This method is really useful when you’re not sure whether you have an actual gcloud.storage.bucket.Bucket object or just a name of a bucket. It always returns the object:
>>> bucket = connection.new_bucket('bucket') >>> print bucket <Bucket: bucket> >>> bucket = connection.new_bucket(bucket) >>> print bucket <Bucket: bucket>
Parameters: bucket (string or gcloud.storage.bucket.Bucket) – A name of a bucket or an existing Bucket object.
Iterators#
Iterators for paging through API responses.
These iterators simplify the process of paging through API responses where the response is a list of results with a nextPageToken.
To make an iterator work, just override the get_items_from_response method so that given a response (containing a page of results) it parses those results into an iterable of the actual objects you want:
class MyIterator(Iterator):
def get_items_from_response(self, response):
items = response.get('items', [])
for item in items:
yield MyItemClass.from_dict(item, other_arg=True)
You then can use this to get all the results from a resource:
>>> iterator = MyIterator(...)
>>> list(iterator) # Convert to a list (consumes all values).
Or you can walk your way through items and call off the search early if you find what you’re looking for (resulting in possibly fewer requests):
>>> for item in MyIterator(...):
>>> print item.name
>>> if not item.is_valid:
>>> break
- class gcloud.storage.iterator.Iterator(connection, path, extra_params=None)[source]#
Bases: object
A generic class for iterating through Cloud Storage list responses.
Parameters: - connection (gcloud.storage.connection.Connection) – The connection to use to make requests.
- path (string) – The path to query for the list of items.
- PAGE_TOKEN = 'pageToken'#
- RESERVED_PARAMS = frozenset(['pageToken'])#
- get_items_from_response(response)[source]#
Factory method called while iterating.

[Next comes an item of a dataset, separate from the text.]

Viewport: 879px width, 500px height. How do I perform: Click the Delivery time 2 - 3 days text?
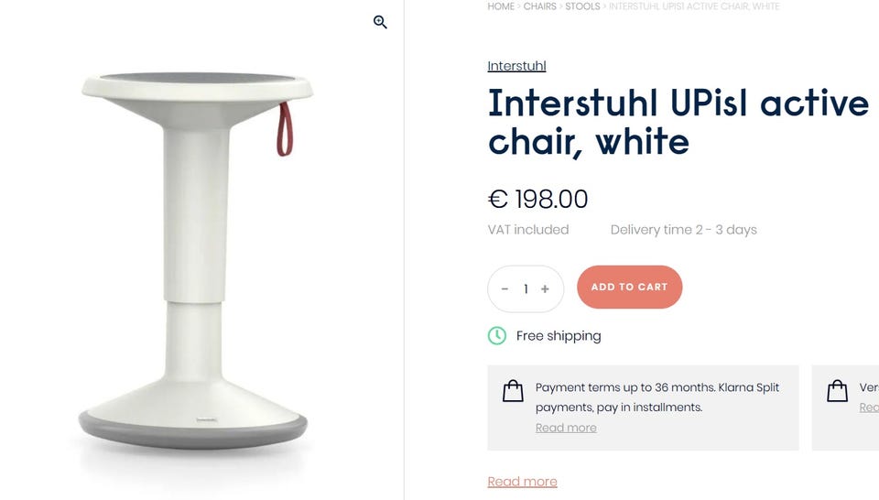(x=683, y=230)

This should be overriden.
This method should be overridden by a subclass. It should accept the API response of a request for the next page of items, and return a list (or other iterable) of items.
Typically this method will construct a Bucket or a Key from the page of results in the response.
Parameters: response (dict) – The response of asking for the next page of items. Return type: iterable Returns: Items that the iterator should yield.
- get_next_page_response()[source]#
Requests the next page from the path provided.
Return type: dict Returns: The parsed JSON response of the next page’s contents.
- get_query_params()[source]#
Getter for query parameters for the next request.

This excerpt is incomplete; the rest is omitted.